Using the case studies as reference points, the report also identifies and outlines three models of content and permissions flows. Each model is named after the key characteristic of the way in which the flows are structured:
- The ‘Star Shaped’ Model
- The ‘Snow-Flake’ Model
- The ‘Clean Hands’ Model
Such models are illustrative of the ways in which IPR management may enable or hinder the flow of e-content. They also constitute a basic typology of the ways in which different models of IPR management could facilitate different types of value production. This is a vital finding and is substantiated by the indication that each model may be associated with different organisational objectives. Therefore, such models could inform the way in which IPR policy and strategy is formed for organisations across the public sector to assist in planning as well as recognition of the pros and cons, costs and benefits of each approach.

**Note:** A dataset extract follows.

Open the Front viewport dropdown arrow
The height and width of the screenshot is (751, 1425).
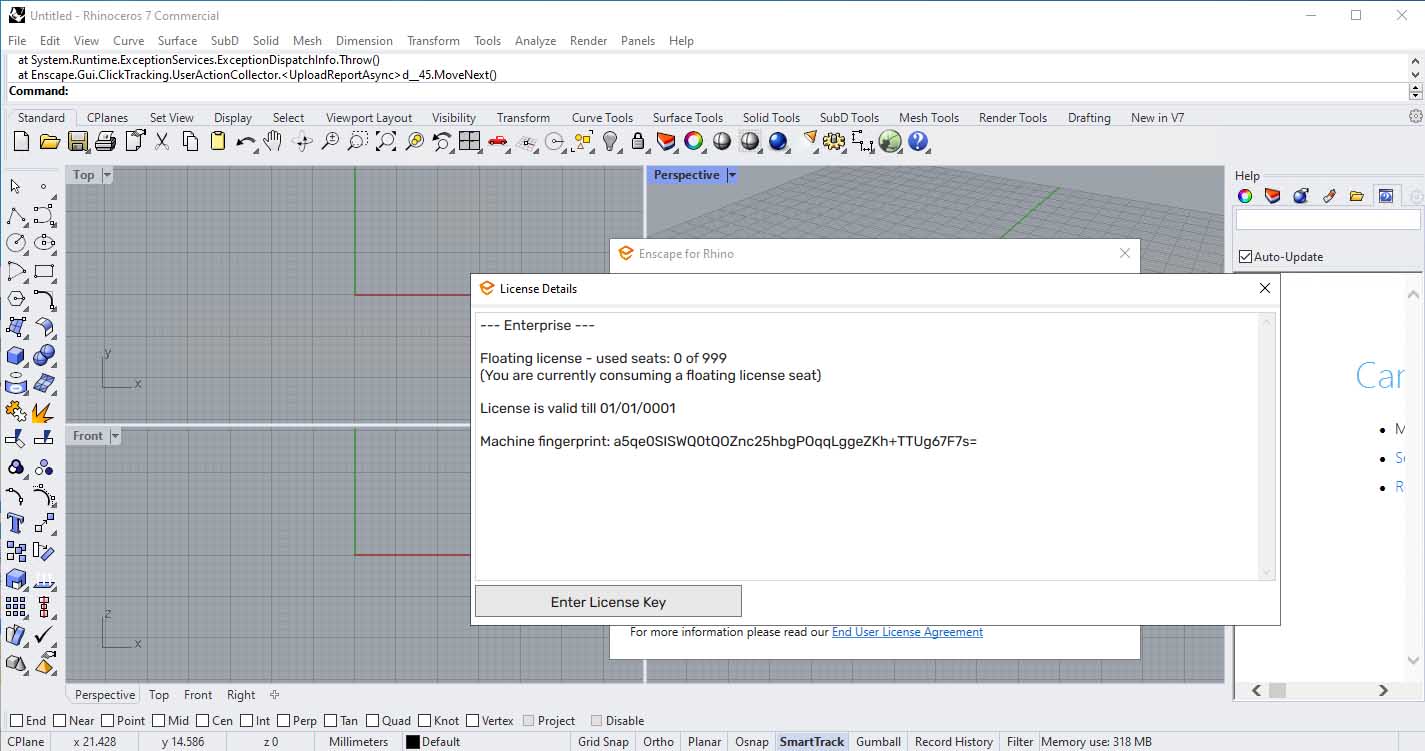115,436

This report also illustrates how identifying and building upon these different modes of copyright management can also contribute to the accomplishment of institutional goals, such as:
- Enabling more efficient and effective sharing of e-content between publicly funded projects and organisations
- Increasing the visibility of publicly funded e-content
- Allowing the audience to share and reuse e-content
- Minimising costs of content aggregation and copyright clearance
- Developing risk management procedures
- Improving the quality of e-content while allowing its open flow and sharing
Finally, the findings and recommendations contained in this report are beneficial to public-sector bodies by providing information on how to:
- Effectively and efficiently plan and implement publicly funded e-content projects
- Understand the needs of the end-user
- Create suitable copyright licensing frameworks to support project or organisational objectives
- Design realistic and sustainable Intellectual Property Rights (IPR) policies
- Reform aspects of the current IPR regulatory regime
Key findings
-
Value does not equal money
All projects analysed are primarily interested in the production of non-monetary value, as expressed in their cultural, educational, scientific, preservation and public-service objectives
-
Clearing rights costs more than the rights themselves
In most digitisation projects, the costs of identifying and negotiating with rights owners exceed the costs of acquiring the actual licences.
-
Publicly funded e-content is different from commercial content
The current UK copyright legislative framework is designed for high-commercial value, easily identifiable content. However, the majority of the e-content managed by public-sector organisations comprises of lowcommercial high-cultural, high-volume content authored by individuals who are very difficult to trace.
-
Education and training are necessary
The increasing inclusion of User Generated Content (UGC) in collections managed by public-sector organisations makes the education of the general public on issues of copyright as important as that of the organisation’s personnel. While cultural collection have always engaged with audiences, the advent of the internet has rendered the same collections accessible to a far wider, diverse and anonymous audience. In addition, Web 2.0 applications provided the end-user with the ability to actively interact with cultural content. This interaction often involves reproduction or transformation of the original content and consequently requires a basic understanding of the way in which the IPR regulatory framework operates. Hence, the constant education of these new audiences becomes crucial for the success of the cultural objectives of the collection holders and the mitigation of legal risk. Intellectual Property Rights and risk management toolkits, like the ones that SCA has already produced, are really important for organisations managing e-content collections
-
Free content costs
Open Access, sharing and reuse of e-content are activities that require dedicated curation and continuous update of the collection, as well as conscious community building. UGC acquires value only through active curation that makes its relevance apparent and fully contextualises the contributions of individual users. Because end-users constantly upload and update their content, the curation process needs to be continuous and more intense compared to the curation of a more traditional collection that has longer change cycles. As a result, UGC e-content management may entail greater value creation but also have high maintenance costs.
-
More freedom means more responsibility
The closer we get to a model of unrestricted sharing and repurposing of content, the greater the need for attribution, quality assurance, source tracing and provenance.
-
There is no ‘one size fits all’ licence
Different types of content require different types of licences. There is a trend to differentiate between user-generated and professionally created content: the former is usually made freely available for reuse, whereas the latter is treated as premium content that may be used only privately and for non-commercial or educational purposes
Key recommendations
Recommendations to funding bodies
- Take into consideration the costs of rights clearance procedures, when drafting the funding contracts, as suggested within resource Blueprint for Funding Bodies and Funding Recipients contained within the SCA IPR and Licensing Toolkit.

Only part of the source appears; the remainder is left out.